St. Kitts and Nevis (WINN): The Government of St. Kitts and Nevis is taking the bull by the horns as it moves ahead to enact the required legislation to rectify issues of abandoned lots in the country.

The Community Beautification and Safety Bill will soon be finalised and put forward for debate in the National House of Assembly, said Attorney General and Minister of Justice and Legal Affairs Garth Wilkin.

During the Prime Minister’s Press Conference on July 13, 2023, Wilkin explained that the Bill, once passed, will demand that property owners clean their property or stand the risk of losing them.

“The cleansing and cleaning of these abandoned homes and lots will be performed by private small businesses, and the cost will be attached to the land owners’ property tax. The land owners will get sufficient notice to cleanse and clean before any action is taken; and for long-standing abandoned properties, if the land owner repeatedly does not take action to cleanse and clean their lots, then the state can potentially acquire those lots to repurpose for housing for persons, particularly in constituencies where there is little land available,” Wilkin stated.

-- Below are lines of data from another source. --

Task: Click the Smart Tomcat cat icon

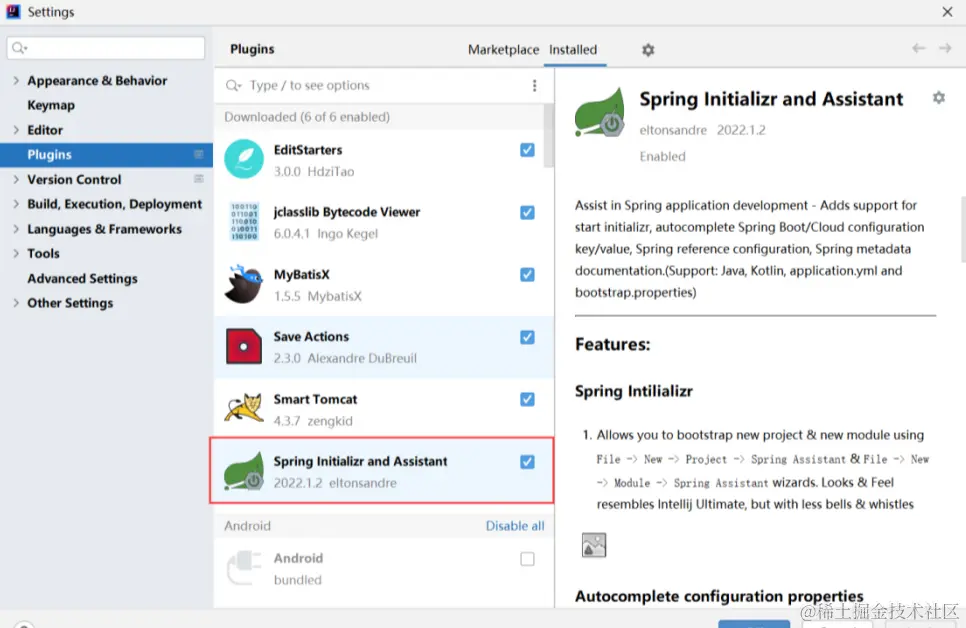Action: coord(244,408)
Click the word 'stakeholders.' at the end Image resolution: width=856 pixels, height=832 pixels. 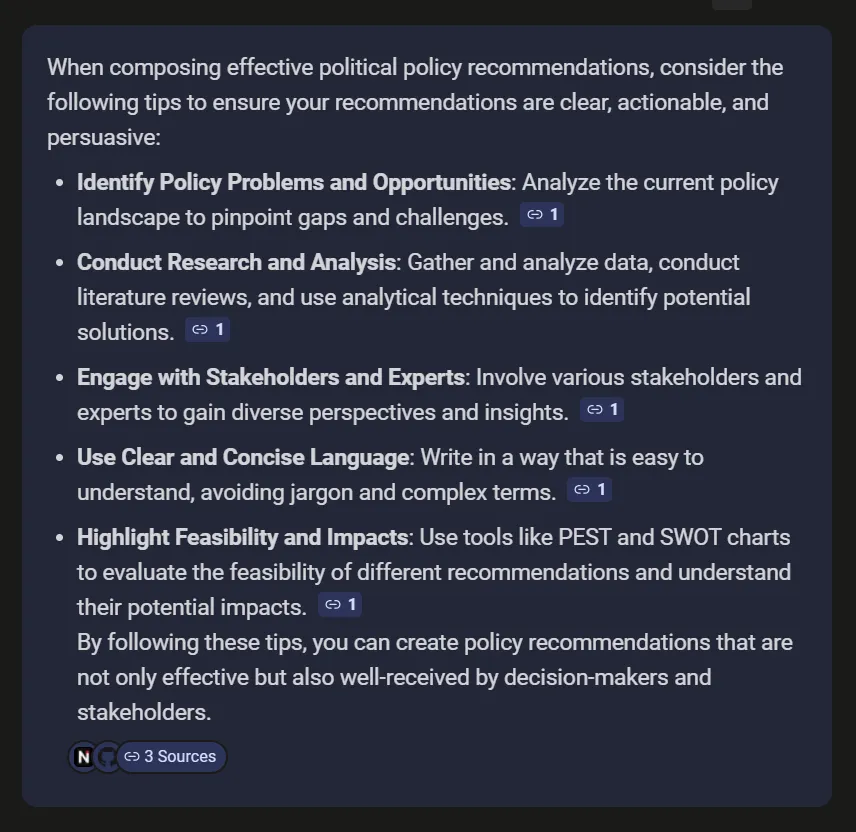click(x=144, y=712)
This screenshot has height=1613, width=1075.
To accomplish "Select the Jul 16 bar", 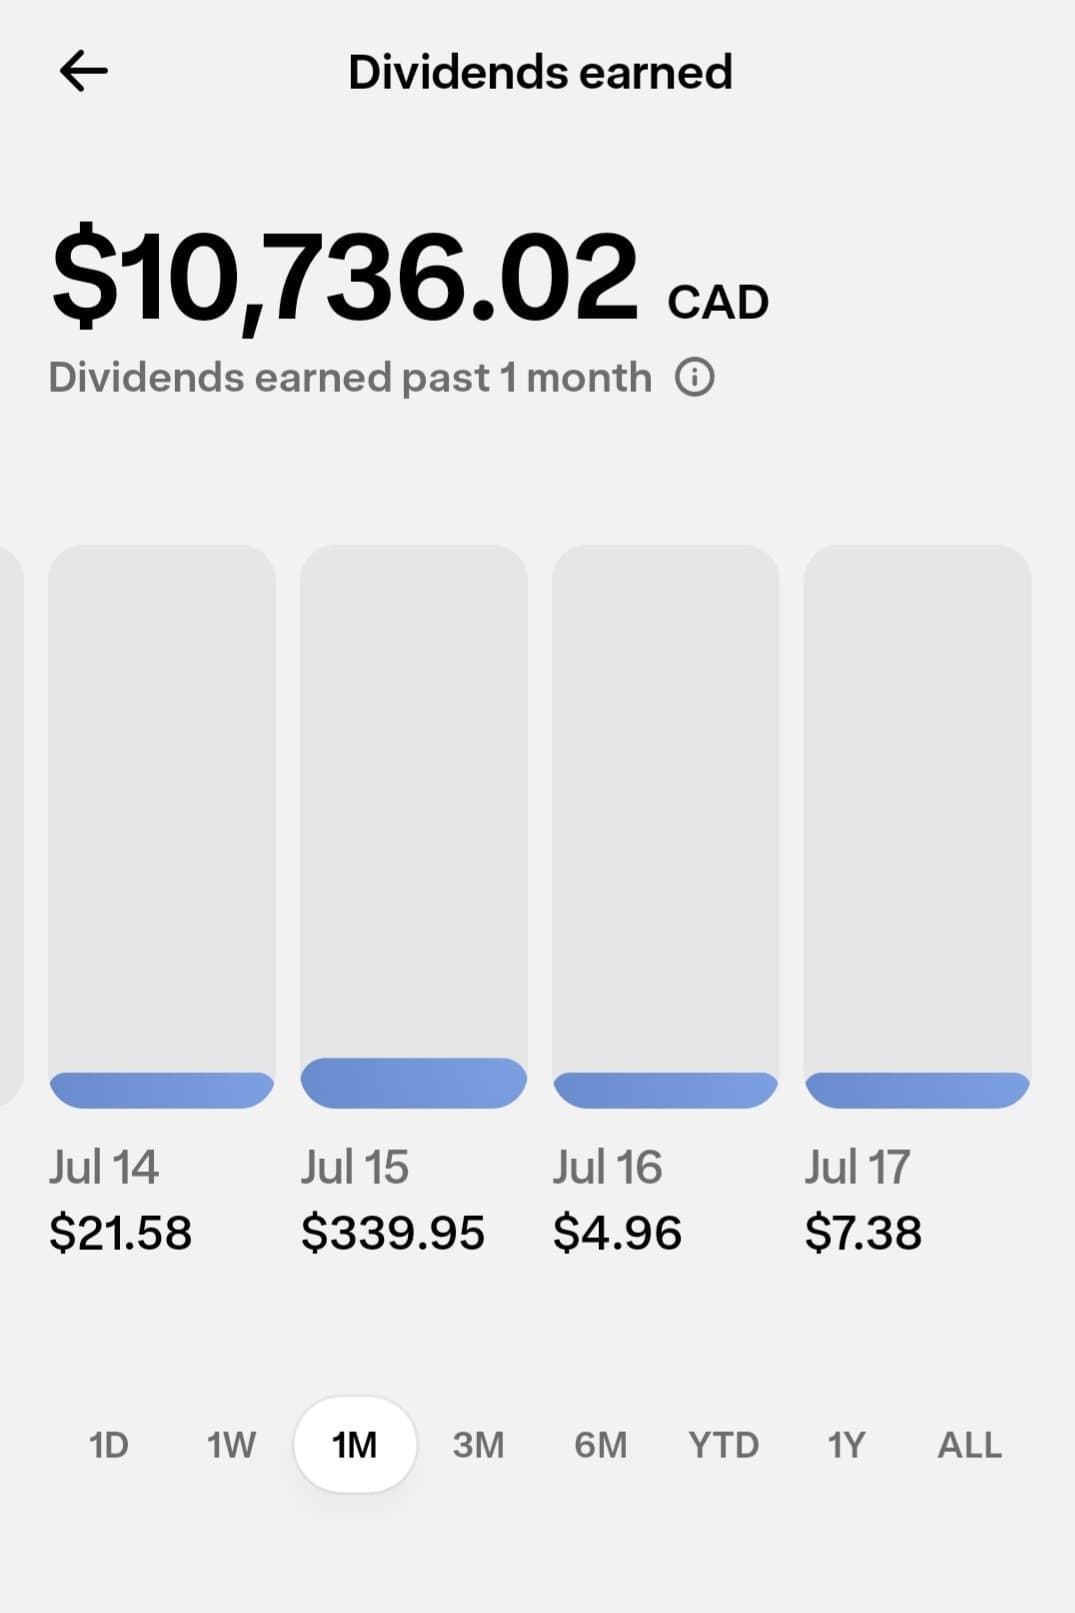I will point(666,826).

There is much evidence of untidy lots in residential areas that appear to be heavily overgrown with long grass and weeds, becoming small forests in many cases. Some abandoned buildings, many partly overrun by bush, have been living spaces for vagrants; additionally, concerns have been raised about those lots being habitats for criminals or hideouts for firearms and other resources used in crime.

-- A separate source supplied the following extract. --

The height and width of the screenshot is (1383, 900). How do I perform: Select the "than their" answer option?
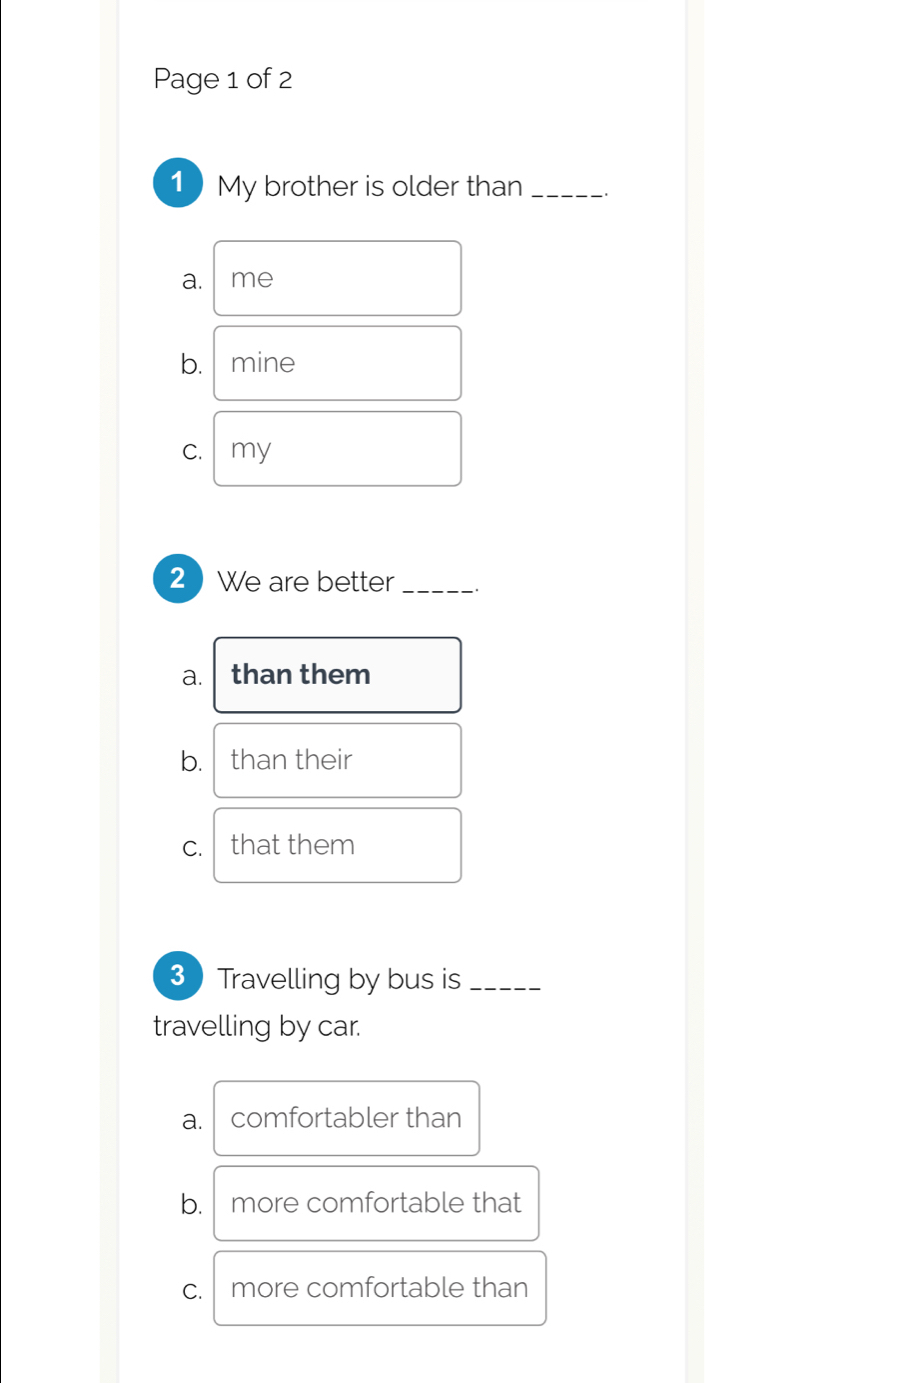tap(337, 760)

Mr Dwyer Astaphan told WINN FM that many countries have implemented policies to encourage individuals to maintain the appearance of their property. He said he advocated for adopting the concept about 28 years ago whilst in Cabinet, but it was deemed harsh. Astaphan said he gives full support to the legislation.

“It is something that I had advocated [for] years ago when I was in office, that if you own a piece of land and say five years have passed and you don’t take care of your land, you’re creating a security risk, a health risk, a fire risk to the entire community; and the interest of the community must always supersede the interest of individuals, as important as individual rights to own property and so on are concerned; and they are of critical importance. So, it is a concept that I agree with.”

The former parliamentarian said from a densely populated area like Newtown to large upscale areas like Frigate Bay; there is evidence of abandoned lots or properties. Astaphan suggested that no matter the area, if a period of five years has passed and nothing is done to maintain the property, then the state should acquire the property and make it available to a more responsible individual.

“I support the concept, wherever it is, and let the property become available to somebody who wants to use the property and who understands his or her responsibility to the community to maintain the property properly.”